▶ ASSIGNMENT
From the entries below, reproduce exactly the line containing "Tap the download", the line containing "Task: Click rank number 52", and every line in between, with nothing added.
----------
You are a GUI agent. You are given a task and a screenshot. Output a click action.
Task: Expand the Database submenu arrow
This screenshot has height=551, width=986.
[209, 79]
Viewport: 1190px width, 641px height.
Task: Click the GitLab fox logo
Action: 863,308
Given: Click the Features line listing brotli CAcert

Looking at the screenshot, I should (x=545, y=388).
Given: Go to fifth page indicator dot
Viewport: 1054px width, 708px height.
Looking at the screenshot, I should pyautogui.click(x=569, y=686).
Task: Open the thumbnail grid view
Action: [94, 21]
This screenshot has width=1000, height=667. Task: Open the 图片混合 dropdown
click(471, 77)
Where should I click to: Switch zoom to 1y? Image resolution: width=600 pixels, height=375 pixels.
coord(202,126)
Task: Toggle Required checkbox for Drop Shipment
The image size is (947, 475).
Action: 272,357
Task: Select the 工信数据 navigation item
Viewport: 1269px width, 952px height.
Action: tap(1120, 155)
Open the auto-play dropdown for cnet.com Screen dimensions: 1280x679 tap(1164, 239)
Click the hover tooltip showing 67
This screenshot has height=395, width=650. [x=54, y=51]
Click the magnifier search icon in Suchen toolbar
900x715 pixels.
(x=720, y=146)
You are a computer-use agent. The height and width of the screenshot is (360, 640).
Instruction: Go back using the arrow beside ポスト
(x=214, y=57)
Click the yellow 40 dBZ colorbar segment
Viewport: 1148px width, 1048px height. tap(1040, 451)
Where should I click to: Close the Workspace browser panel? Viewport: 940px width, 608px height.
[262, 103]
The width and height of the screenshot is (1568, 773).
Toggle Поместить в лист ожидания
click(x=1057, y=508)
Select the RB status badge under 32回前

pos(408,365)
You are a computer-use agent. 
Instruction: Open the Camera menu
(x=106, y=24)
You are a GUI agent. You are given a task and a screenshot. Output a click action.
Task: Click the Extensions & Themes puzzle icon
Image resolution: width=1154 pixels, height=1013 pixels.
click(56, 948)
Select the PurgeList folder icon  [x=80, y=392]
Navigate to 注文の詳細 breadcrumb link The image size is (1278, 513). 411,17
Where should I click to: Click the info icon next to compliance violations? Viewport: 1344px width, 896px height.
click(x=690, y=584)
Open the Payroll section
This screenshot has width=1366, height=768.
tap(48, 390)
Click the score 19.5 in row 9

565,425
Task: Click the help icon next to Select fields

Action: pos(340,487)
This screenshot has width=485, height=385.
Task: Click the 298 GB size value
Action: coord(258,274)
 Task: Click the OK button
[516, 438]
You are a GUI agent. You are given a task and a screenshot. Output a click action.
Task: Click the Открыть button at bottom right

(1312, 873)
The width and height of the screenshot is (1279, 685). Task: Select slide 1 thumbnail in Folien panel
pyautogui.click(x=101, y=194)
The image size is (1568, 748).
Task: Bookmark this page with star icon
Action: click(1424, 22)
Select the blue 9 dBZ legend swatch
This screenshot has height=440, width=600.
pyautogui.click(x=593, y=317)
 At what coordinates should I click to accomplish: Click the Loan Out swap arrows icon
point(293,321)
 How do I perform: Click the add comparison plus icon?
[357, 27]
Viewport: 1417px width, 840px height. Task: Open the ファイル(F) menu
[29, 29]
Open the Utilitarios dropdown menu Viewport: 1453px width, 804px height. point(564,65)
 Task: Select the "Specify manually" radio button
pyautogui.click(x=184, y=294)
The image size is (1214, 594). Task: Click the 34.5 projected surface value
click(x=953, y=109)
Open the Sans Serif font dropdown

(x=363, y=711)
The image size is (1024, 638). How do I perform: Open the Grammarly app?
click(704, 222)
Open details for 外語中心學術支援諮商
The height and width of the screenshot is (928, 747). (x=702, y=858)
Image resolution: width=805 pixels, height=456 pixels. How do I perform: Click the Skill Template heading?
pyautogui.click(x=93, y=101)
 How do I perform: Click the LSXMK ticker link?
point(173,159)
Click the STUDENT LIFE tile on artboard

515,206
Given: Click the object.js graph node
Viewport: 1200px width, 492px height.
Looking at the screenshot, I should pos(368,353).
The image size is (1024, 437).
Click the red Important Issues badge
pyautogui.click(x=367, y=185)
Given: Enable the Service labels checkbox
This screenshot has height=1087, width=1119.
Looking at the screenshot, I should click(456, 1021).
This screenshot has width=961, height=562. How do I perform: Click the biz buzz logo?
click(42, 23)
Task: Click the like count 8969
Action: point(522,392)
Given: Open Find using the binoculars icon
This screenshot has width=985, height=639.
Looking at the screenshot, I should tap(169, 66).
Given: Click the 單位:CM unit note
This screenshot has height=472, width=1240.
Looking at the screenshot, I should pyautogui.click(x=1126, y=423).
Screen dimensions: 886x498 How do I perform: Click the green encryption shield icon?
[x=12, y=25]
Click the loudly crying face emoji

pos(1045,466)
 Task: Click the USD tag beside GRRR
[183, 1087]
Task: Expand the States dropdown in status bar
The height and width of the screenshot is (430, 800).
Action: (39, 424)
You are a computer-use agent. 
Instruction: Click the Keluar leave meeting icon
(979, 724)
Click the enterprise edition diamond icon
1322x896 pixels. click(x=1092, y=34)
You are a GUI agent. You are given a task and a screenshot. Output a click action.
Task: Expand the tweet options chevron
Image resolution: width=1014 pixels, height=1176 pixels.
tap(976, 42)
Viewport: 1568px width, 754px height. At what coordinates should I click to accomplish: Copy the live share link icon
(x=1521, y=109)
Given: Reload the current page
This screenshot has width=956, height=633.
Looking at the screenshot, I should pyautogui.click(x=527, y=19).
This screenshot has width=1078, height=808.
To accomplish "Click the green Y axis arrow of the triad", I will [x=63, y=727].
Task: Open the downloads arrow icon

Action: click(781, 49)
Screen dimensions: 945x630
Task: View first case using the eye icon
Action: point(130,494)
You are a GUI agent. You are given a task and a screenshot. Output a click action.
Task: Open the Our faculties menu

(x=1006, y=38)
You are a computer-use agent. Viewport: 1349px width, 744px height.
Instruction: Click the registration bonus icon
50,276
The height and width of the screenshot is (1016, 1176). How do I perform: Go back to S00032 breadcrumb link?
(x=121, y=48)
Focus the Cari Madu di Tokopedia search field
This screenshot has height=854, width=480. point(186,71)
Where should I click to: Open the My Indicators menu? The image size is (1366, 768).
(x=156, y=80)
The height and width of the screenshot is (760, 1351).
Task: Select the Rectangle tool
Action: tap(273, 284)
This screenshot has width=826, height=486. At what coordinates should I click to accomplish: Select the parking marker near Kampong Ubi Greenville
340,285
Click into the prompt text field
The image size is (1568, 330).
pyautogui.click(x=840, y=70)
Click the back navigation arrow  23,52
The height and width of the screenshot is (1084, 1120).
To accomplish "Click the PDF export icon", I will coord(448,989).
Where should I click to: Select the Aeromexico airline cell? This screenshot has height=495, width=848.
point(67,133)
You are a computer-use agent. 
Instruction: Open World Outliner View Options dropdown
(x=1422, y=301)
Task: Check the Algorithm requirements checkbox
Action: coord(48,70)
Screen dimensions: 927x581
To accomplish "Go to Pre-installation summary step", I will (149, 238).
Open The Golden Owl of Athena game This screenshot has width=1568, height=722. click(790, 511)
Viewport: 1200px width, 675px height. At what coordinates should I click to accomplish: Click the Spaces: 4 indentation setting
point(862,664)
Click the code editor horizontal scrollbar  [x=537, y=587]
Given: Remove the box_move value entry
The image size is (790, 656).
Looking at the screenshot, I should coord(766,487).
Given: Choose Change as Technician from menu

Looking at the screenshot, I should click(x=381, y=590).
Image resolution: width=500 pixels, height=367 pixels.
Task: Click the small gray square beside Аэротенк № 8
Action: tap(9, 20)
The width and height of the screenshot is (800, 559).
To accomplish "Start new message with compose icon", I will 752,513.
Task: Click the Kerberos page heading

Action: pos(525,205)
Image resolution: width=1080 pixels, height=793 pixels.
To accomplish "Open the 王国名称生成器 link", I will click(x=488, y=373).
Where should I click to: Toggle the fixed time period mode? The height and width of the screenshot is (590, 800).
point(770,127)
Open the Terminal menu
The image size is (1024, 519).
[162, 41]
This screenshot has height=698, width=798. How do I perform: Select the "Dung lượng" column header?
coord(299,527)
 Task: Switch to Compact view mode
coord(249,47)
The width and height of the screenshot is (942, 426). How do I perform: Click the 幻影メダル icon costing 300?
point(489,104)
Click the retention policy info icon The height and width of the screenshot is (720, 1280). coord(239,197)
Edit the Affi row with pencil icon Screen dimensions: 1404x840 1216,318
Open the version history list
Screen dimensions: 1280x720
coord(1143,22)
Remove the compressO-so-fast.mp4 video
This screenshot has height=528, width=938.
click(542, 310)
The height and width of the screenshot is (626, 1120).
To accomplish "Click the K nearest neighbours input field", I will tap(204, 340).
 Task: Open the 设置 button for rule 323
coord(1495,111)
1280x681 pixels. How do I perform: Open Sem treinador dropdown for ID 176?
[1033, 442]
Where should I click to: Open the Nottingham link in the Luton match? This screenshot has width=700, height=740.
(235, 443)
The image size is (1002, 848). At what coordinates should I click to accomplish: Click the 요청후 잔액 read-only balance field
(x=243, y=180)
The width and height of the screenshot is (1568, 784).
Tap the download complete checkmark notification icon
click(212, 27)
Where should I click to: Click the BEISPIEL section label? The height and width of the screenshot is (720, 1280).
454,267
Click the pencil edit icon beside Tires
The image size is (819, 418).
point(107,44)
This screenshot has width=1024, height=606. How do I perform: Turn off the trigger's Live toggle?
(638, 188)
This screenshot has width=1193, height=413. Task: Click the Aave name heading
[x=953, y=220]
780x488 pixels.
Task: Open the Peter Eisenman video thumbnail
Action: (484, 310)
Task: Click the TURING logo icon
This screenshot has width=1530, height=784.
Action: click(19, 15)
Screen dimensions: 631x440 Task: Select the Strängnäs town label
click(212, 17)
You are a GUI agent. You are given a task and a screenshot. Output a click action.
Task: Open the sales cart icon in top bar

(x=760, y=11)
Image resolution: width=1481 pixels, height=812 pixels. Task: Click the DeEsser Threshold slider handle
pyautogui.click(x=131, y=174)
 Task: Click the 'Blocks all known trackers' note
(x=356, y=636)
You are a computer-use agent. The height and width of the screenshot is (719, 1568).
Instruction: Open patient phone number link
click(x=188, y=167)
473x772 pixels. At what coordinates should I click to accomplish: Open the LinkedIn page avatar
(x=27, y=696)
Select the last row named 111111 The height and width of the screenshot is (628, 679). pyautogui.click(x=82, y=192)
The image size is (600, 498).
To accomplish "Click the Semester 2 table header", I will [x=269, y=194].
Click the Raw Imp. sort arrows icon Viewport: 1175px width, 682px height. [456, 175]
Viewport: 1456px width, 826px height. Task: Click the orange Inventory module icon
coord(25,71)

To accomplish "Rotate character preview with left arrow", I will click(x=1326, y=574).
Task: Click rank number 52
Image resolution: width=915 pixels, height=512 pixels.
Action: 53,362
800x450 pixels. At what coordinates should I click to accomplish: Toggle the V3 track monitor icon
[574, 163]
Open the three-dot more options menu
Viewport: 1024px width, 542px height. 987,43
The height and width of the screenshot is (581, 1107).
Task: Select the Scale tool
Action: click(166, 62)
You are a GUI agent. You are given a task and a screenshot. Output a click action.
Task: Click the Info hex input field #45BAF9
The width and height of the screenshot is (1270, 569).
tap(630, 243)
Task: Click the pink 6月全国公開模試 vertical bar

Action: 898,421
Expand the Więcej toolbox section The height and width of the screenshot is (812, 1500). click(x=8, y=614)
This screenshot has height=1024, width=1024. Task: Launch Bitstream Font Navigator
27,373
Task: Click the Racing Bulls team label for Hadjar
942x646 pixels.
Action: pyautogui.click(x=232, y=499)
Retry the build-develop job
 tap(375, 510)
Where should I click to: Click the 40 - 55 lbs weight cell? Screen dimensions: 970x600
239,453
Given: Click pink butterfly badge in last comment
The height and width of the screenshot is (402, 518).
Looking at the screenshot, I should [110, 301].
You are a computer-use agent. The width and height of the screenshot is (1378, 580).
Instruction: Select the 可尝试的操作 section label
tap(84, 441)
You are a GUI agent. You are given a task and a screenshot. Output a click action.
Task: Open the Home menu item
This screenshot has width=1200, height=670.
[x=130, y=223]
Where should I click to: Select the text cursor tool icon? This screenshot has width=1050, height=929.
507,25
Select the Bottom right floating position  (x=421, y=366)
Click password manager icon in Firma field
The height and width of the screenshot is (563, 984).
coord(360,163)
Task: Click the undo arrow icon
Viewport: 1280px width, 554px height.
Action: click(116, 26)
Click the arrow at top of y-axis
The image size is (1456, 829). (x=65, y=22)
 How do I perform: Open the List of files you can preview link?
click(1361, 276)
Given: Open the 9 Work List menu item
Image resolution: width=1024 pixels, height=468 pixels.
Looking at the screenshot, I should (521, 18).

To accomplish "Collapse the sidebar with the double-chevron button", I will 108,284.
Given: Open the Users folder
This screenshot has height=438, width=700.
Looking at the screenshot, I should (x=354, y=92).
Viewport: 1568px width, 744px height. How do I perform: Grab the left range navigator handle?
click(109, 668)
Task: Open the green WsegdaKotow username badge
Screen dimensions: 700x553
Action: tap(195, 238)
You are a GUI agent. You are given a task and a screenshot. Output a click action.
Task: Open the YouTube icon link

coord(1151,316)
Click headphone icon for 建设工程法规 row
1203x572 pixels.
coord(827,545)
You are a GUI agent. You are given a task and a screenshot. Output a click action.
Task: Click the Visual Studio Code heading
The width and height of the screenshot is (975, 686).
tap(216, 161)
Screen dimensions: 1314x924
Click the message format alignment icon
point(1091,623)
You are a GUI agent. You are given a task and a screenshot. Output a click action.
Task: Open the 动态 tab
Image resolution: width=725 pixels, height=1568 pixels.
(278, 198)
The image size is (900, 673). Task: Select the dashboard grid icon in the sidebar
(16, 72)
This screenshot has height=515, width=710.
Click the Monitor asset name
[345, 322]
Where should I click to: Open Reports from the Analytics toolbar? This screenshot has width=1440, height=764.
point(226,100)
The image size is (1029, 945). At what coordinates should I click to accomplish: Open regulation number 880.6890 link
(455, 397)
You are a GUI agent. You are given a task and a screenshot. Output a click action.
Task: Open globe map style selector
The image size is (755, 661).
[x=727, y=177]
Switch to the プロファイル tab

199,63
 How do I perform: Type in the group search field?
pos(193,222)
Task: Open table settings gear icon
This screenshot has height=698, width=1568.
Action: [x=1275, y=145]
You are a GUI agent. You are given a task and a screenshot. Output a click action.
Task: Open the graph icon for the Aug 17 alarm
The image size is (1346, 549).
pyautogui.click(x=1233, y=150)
----------
▶ SOLUTION TO THIS PROBLEM
Tap the download complete checkmark notification icon
click(212, 27)
Where should I click to: Click the BEISPIEL section label? The height and width of the screenshot is (720, 1280).
454,267
Click the pencil edit icon beside Tires
The image size is (819, 418).
point(107,44)
This screenshot has width=1024, height=606. How do I perform: Turn off the trigger's Live toggle?
(638, 188)
This screenshot has width=1193, height=413. Task: Click the Aave name heading
[x=953, y=220]
780x488 pixels.
Task: Open the Peter Eisenman video thumbnail
Action: (484, 310)
Task: Click the TURING logo icon
This screenshot has width=1530, height=784.
Action: click(19, 15)
Screen dimensions: 631x440 Task: Select the Strängnäs town label
click(212, 17)
You are a GUI agent. You are given a task and a screenshot. Output a click action.
Task: Open the sales cart icon in top bar

(x=760, y=11)
Image resolution: width=1481 pixels, height=812 pixels. Task: Click the DeEsser Threshold slider handle
pyautogui.click(x=131, y=174)
 Task: Click the 'Blocks all known trackers' note
(x=356, y=636)
You are a computer-use agent. The height and width of the screenshot is (719, 1568).
Instruction: Open patient phone number link
click(x=188, y=167)
473x772 pixels. At what coordinates should I click to accomplish: Open the LinkedIn page avatar
(x=27, y=696)
Select the last row named 111111 The height and width of the screenshot is (628, 679). pyautogui.click(x=82, y=192)
The image size is (600, 498).
To accomplish "Click the Semester 2 table header", I will [x=269, y=194].
Click the Raw Imp. sort arrows icon Viewport: 1175px width, 682px height. [456, 175]
Viewport: 1456px width, 826px height. Task: Click the orange Inventory module icon
coord(25,71)

To accomplish "Rotate character preview with left arrow", I will click(x=1326, y=574).
Task: Click rank number 52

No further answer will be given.